**Problem**
Quote, without any change, the line that contains "You are a computer-use agent. Image resolution: width=458" and all lines that follow it to the end of the data below.

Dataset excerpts
- - - -

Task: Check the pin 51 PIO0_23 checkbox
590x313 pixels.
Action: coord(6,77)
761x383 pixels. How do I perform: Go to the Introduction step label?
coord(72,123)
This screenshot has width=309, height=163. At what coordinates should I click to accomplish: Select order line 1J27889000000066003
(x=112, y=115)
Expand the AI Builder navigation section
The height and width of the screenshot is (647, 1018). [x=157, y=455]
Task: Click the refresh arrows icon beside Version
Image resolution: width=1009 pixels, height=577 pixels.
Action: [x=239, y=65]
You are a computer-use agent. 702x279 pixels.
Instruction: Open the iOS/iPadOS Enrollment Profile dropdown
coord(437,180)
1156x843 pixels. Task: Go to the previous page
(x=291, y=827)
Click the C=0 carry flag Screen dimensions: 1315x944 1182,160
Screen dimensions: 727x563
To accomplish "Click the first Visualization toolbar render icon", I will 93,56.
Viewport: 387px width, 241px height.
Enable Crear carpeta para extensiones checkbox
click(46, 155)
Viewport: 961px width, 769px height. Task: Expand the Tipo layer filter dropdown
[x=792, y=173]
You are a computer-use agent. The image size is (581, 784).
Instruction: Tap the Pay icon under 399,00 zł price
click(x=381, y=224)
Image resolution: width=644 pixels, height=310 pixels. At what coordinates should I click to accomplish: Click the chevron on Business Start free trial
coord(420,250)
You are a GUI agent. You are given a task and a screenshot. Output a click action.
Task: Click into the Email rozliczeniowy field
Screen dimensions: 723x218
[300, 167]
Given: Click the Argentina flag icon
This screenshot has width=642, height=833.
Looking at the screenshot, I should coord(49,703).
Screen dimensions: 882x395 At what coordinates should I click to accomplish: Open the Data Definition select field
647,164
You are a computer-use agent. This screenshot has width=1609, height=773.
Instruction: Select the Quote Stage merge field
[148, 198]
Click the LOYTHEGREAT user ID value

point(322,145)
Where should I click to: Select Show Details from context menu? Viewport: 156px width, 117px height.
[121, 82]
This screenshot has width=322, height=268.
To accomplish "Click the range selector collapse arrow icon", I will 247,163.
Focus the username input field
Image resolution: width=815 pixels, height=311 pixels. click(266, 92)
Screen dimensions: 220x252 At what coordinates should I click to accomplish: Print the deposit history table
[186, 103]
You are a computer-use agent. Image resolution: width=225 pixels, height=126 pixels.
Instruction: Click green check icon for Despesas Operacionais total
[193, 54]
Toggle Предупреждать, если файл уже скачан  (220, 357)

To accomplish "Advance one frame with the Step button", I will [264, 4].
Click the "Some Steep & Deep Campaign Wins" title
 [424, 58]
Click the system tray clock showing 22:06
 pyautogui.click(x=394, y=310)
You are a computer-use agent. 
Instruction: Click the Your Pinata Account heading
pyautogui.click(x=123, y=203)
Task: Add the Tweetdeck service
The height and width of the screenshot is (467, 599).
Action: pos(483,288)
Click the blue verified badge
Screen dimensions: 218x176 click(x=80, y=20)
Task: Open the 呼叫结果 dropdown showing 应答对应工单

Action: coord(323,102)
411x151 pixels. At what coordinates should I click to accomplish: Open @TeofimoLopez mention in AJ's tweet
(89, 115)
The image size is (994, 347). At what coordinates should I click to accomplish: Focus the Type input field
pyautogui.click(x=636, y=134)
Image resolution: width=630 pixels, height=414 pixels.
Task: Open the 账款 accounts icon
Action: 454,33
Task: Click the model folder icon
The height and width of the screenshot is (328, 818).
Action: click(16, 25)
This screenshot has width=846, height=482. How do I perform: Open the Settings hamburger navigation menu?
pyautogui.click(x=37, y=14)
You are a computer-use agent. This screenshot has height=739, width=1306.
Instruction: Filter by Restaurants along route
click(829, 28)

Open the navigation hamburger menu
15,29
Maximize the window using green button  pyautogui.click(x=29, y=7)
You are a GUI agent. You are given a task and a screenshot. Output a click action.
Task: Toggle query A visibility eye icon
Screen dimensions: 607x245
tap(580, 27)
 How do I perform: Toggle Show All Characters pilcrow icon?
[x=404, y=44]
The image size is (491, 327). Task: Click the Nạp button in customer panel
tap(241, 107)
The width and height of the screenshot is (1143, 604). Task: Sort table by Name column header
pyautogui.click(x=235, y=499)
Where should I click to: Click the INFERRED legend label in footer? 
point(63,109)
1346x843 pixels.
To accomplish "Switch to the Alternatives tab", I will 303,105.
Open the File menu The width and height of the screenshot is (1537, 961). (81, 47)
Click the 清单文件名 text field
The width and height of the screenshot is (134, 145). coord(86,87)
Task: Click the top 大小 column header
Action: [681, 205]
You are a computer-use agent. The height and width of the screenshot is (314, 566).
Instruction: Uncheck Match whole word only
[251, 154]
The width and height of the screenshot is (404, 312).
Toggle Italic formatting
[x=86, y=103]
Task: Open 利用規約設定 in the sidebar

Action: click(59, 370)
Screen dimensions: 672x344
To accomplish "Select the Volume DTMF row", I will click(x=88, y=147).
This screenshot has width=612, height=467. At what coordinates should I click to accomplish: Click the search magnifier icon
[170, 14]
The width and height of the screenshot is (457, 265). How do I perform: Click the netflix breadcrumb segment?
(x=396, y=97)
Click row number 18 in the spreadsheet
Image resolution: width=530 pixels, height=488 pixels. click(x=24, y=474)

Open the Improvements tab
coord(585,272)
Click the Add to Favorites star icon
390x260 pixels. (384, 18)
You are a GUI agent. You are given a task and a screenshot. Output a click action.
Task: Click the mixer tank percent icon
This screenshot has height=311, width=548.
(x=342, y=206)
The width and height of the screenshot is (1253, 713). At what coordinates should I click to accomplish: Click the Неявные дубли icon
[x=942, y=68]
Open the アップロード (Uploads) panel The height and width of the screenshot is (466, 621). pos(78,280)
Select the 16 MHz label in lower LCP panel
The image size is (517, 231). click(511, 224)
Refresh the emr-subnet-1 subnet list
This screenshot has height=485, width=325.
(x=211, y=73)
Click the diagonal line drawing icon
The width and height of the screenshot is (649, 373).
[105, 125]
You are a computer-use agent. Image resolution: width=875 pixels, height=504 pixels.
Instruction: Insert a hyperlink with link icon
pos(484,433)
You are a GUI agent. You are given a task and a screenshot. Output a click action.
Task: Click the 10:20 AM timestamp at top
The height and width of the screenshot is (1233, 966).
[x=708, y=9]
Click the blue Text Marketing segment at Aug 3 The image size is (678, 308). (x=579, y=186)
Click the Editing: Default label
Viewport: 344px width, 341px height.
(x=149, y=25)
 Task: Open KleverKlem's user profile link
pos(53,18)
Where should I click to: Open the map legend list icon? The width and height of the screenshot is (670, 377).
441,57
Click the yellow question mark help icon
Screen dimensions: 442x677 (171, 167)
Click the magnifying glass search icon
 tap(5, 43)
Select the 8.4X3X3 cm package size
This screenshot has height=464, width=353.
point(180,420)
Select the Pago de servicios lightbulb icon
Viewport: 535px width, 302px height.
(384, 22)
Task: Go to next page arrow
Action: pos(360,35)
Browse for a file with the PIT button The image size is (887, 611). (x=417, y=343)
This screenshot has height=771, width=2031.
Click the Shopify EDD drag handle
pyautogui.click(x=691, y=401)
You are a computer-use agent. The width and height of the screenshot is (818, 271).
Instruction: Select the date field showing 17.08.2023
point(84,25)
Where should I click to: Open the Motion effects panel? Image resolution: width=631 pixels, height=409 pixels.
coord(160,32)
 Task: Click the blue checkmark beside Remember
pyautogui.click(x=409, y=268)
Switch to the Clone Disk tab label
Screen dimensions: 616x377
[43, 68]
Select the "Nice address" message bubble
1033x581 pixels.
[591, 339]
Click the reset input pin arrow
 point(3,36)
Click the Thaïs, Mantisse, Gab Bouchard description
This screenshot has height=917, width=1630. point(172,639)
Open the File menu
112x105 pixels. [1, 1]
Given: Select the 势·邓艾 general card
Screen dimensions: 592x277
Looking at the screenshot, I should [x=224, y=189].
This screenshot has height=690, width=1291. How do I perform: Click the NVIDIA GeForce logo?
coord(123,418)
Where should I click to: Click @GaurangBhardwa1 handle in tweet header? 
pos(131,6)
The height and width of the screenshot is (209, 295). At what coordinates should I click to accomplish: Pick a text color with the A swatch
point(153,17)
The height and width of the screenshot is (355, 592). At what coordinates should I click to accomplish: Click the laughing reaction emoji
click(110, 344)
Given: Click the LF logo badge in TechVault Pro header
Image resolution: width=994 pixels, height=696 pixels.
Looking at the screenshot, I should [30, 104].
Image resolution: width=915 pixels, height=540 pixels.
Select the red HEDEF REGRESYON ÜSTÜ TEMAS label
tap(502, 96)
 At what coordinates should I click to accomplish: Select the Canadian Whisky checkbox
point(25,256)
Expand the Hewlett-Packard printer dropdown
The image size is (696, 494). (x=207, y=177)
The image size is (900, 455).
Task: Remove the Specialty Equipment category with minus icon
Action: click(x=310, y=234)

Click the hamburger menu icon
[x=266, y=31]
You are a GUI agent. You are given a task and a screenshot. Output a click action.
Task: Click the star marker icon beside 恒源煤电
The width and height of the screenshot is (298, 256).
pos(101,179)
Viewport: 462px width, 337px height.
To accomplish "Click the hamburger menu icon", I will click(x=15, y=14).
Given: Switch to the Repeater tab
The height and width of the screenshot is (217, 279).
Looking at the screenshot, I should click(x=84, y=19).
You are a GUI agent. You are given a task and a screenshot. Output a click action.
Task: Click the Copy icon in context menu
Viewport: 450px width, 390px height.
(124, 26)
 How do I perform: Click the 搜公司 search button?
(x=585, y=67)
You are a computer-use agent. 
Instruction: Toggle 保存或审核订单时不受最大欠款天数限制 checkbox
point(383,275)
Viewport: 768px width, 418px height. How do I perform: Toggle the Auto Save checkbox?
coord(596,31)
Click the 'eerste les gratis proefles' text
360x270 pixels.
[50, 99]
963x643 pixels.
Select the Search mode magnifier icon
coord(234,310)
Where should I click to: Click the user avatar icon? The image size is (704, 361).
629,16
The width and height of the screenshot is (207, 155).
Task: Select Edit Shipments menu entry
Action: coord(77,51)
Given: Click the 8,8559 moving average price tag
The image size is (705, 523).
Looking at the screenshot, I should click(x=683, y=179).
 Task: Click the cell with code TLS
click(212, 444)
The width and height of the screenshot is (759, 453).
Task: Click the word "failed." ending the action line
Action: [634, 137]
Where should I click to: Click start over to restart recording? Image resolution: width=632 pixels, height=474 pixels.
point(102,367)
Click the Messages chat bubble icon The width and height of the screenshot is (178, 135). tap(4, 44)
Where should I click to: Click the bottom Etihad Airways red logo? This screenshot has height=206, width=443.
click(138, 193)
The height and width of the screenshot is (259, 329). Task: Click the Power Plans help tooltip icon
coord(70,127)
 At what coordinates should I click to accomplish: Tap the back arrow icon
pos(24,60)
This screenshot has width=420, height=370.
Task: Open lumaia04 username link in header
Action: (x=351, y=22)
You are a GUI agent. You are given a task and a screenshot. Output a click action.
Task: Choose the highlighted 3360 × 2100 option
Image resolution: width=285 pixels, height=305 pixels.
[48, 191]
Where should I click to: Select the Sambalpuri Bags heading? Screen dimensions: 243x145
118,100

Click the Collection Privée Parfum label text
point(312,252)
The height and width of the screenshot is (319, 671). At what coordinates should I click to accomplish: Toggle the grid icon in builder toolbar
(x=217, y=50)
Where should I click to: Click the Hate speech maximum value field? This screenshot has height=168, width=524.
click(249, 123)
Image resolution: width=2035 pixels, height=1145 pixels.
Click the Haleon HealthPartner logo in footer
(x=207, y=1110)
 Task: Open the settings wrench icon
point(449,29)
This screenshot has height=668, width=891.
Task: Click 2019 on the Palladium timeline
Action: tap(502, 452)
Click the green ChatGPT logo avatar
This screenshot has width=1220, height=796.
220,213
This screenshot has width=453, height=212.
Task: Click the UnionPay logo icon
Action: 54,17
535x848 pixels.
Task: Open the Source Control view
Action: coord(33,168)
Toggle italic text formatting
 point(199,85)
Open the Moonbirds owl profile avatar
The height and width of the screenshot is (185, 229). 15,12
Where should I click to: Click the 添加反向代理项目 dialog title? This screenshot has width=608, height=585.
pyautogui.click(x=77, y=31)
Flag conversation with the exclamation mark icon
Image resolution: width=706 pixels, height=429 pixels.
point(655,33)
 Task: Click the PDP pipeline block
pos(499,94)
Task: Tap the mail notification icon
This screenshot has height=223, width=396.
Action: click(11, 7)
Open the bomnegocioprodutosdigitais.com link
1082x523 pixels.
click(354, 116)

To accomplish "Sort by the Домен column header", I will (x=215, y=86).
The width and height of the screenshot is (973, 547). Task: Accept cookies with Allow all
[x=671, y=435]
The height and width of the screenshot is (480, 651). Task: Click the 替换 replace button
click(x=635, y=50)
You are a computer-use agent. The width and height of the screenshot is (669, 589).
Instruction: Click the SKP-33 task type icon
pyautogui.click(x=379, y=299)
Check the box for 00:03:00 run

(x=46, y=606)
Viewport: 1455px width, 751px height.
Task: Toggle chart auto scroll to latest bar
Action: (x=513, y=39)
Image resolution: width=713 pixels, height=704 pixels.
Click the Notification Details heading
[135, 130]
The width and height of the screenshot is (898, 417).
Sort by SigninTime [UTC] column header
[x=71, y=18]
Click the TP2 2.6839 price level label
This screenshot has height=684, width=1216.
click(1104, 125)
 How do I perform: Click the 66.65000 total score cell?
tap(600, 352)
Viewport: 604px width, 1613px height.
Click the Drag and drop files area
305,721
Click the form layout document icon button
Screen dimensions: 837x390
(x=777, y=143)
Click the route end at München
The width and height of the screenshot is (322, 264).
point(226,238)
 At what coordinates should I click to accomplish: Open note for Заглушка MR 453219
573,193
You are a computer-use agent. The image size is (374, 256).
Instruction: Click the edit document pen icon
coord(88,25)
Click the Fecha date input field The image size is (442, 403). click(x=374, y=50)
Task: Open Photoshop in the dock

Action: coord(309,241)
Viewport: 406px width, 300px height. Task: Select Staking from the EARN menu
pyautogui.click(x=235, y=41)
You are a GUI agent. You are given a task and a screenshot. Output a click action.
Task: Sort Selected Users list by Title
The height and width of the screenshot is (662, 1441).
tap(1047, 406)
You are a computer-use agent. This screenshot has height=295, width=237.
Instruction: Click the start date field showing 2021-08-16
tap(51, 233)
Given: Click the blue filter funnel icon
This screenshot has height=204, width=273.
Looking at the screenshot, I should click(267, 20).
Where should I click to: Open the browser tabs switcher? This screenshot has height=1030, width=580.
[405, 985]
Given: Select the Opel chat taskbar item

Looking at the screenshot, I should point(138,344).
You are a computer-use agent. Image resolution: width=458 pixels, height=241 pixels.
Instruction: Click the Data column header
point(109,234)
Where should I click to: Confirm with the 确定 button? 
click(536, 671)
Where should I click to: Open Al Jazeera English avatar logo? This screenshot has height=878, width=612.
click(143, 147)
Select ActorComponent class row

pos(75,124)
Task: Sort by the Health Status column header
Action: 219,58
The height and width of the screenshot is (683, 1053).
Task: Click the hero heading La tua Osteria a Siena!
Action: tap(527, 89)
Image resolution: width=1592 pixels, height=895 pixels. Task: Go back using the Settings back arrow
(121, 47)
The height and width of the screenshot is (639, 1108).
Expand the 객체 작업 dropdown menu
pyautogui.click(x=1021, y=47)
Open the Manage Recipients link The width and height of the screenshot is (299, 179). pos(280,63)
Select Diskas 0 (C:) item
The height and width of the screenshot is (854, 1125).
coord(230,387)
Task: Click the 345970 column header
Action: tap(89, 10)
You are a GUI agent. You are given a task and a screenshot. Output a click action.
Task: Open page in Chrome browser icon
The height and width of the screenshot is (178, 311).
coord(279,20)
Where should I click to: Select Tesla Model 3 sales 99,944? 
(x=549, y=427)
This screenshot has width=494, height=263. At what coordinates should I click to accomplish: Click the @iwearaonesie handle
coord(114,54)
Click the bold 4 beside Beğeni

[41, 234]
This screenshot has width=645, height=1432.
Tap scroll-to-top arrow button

- - - -

**Solved problem**
You are a computer-use agent. Image resolution: width=458 pixels, height=241 pixels.
Instruction: Click the Data column header
point(109,234)
Where should I click to: Confirm with the 确定 button? 
click(536, 671)
Where should I click to: Open Al Jazeera English avatar logo? This screenshot has height=878, width=612.
click(143, 147)
Select ActorComponent class row

pos(75,124)
Task: Sort by the Health Status column header
Action: 219,58
The height and width of the screenshot is (683, 1053).
Task: Click the hero heading La tua Osteria a Siena!
Action: tap(527, 89)
Image resolution: width=1592 pixels, height=895 pixels. Task: Go back using the Settings back arrow
(121, 47)
The height and width of the screenshot is (639, 1108).
Expand the 객체 작업 dropdown menu
pyautogui.click(x=1021, y=47)
Open the Manage Recipients link The width and height of the screenshot is (299, 179). pos(280,63)
Select Diskas 0 (C:) item
The height and width of the screenshot is (854, 1125).
coord(230,387)
Task: Click the 345970 column header
Action: tap(89, 10)
You are a GUI agent. You are given a task and a screenshot. Output a click action.
Task: Open page in Chrome browser icon
The height and width of the screenshot is (178, 311).
coord(279,20)
Where should I click to: Select Tesla Model 3 sales 99,944? 
(x=549, y=427)
This screenshot has width=494, height=263. At what coordinates should I click to accomplish: Click the @iwearaonesie handle
coord(114,54)
Click the bold 4 beside Beğeni

[41, 234]
This screenshot has width=645, height=1432.
Tap scroll-to-top arrow button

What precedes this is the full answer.